7月19日 被害アイテム:メンズ用シェービング(替刃)348円/シェービングジェル798円/ヘアワックス1,198円
7月20日 被害アイテム:ワイヤレスイヤホン4,880円/単3形4本付き急速充電器セット2,480円
7月21日 被害アイテム:メンズ傘4,500円/高級蜂蜜3,800円

千早凪が出勤すると、万引きの被害報告が上がっていた。
提出されたての被害報告書に目を通した凪はわずかに顔をしかめた。顔をあげれば、万引き被害に遭った売り場担当者の面々が並んでいる。
最近立て続けにやられており、被害額は少ないながらも犯罪には違いない。
初日の被害者、コスメ売り場担当の柾は腕を組み、今しがた顔をあげた凪と視線を交わす。
麻生は2日目に被害にあった。胸に去来するのは憎き犯人への憤りか。
柾と同様腕を組んではいるものの、「ちくしょう」という表情を作ってそっぽ向く仕草からは露骨な憤怒が見て取れ、本気が窺えた。
その一方、困り顔をしていたのは3日目に被害を受けた平塚だった。
万引きを防げなかった失態と、3日連続で犯行に及ぶという過去に類をみない悪質な手口には言い知れぬ不気味さをその身に感じているようで、不安気な様子だ。
「同じ犯人だと思うか?」
3人を順繰りに見やり、凪は静かに問う。キャリア組の出身で、現場に就いたのは彼ら3人より大分あと。経験不足は否めない。
その凪は『同一犯』という印象を抱いていた。理由はない。ただ直感が告げていた。
だからこそ危うさを孕んでおり、周囲の意見も取り入れながら進めようと肝に命じていた。
「どうだろうなぁ。防犯ビデオを見せて貰ったが、腹立たしいことに犯行場所は全て死角だった。それに不審人物の姿も特に認められなかった。
だが、むしろそれが万引きに手慣れたプロの犯行を物語っているのかもしれないぜ」
ぶっきら棒に麻生は言う。「同感だ」と柾が続く。
「映っていない。故に犯行時刻も不明だ。おまけに客が多い土日祝を狙ってる。人混みに紛れて瞬時にやられちゃお手上げだ。麻生の言うようにプロなら尚更」
「単価がそれほど高くないんですよねー。それもまた、盲点をついているというか。
ほら、『どうせ盗るなら高価なものを盗ってやろう』っていう思考になってもおかしくないじゃないですか。
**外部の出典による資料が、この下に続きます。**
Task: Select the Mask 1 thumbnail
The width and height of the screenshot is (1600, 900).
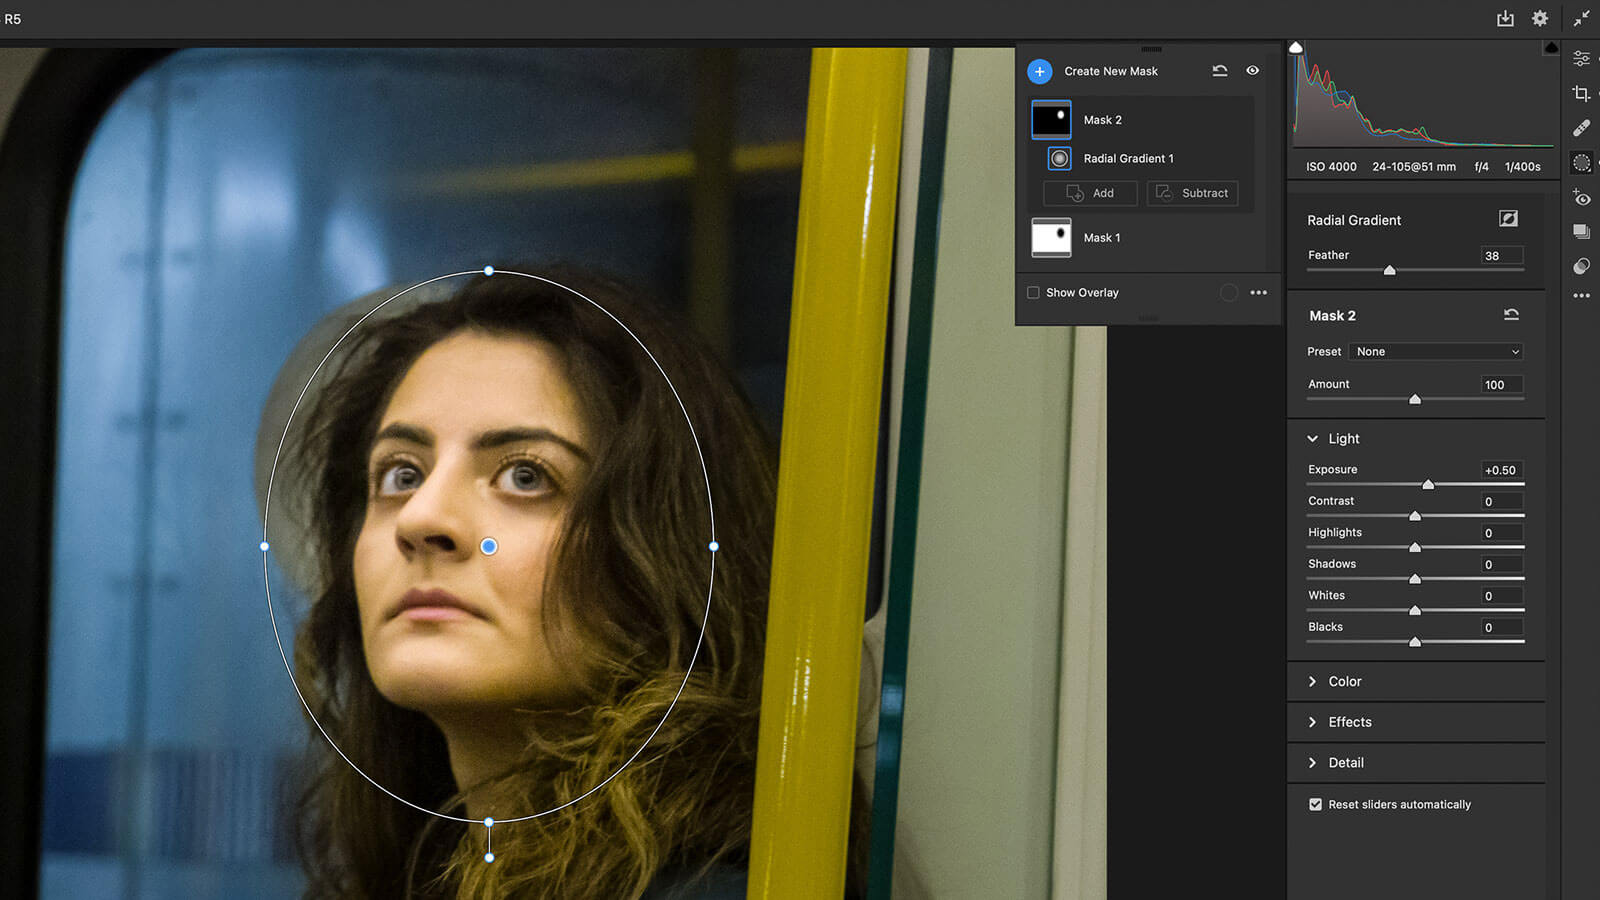Action: [x=1051, y=238]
それなのに、実際に盗まれたのは、どれも5千円以下の品ばかり。ポケットに忍ばせられるものが目立ちます」
平塚のコメントに、麻生はひとつだけ付け加えた。
「盗まれたメンズ傘は、折り畳みではなく長傘だった。昨日の天気は雨。タグを引き千切っちまえば、自分の物だって主張できそうだしな」
凪はなるほど、と呟く。
「我々が把握していないだけで、他の商品も盗まれているかもしれないな」
「あぁ、その可能性は高い。在庫なんて、棚卸でもしなきゃ曖昧模糊なもんだ」と麻生。
「だが、調べる手立てはあるんだろう?」
「まぁな。伝票を遡ったり、POSデータを調べたり、あとは売り場担当者の記憶とかな。
在庫数の変動を覚えている従業員がいてくれれば心強いが、よほど印象にあるものならばともかく、実際にはそれもつらかろうよ」
「でも、なんとなく女性というより男性の犯行っぽいですよね。シェービングジェルやコウモリ傘は男が使用する類のものでしょ」
「だが平塚、カモフラかもしれないぜ?」
「えー? 麻生さんは女性犯人説を唱えるつもりっスか~? あ、でも3日間通して同一人物による犯行とは限りませんよね?
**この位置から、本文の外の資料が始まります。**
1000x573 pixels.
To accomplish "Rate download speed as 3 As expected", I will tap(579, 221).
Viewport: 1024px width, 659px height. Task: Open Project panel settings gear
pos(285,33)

3日の内2日が同じで、あとの1日は別人による犯行ってこともあり得ますよ。結局、何も断定できないんスよね。キツいなー」
「果たして今日が4日目になるかどうかだな。だが、ただ指を咥えて待っているのも愚かしいことこの上ない。
警備を増やす、従業員に怪しい人物がいないか目を光らせるよう言い渡す、防犯カメラの設置場所を移動させる、あるいは増やす。
他にも出来得る限りの対策があれば、速やかに実行に移すべきだ」
柾の提案に、凪は首肯した。
「できる限りの手段は尽くそう」
かたい表情で凪は約束したかと思うと、座っていた椅子を移動させ、スキャナを起動させる。
3枚の被害報告書を次々とマシンに読み取らせ、1分後には添付ファイル付きメールとして本部に送信完了していた。
「犯人が分からず、手口もこんなでは、悪いが身内をも疑わねばならなくなる。そんな悲しいことはしたくない。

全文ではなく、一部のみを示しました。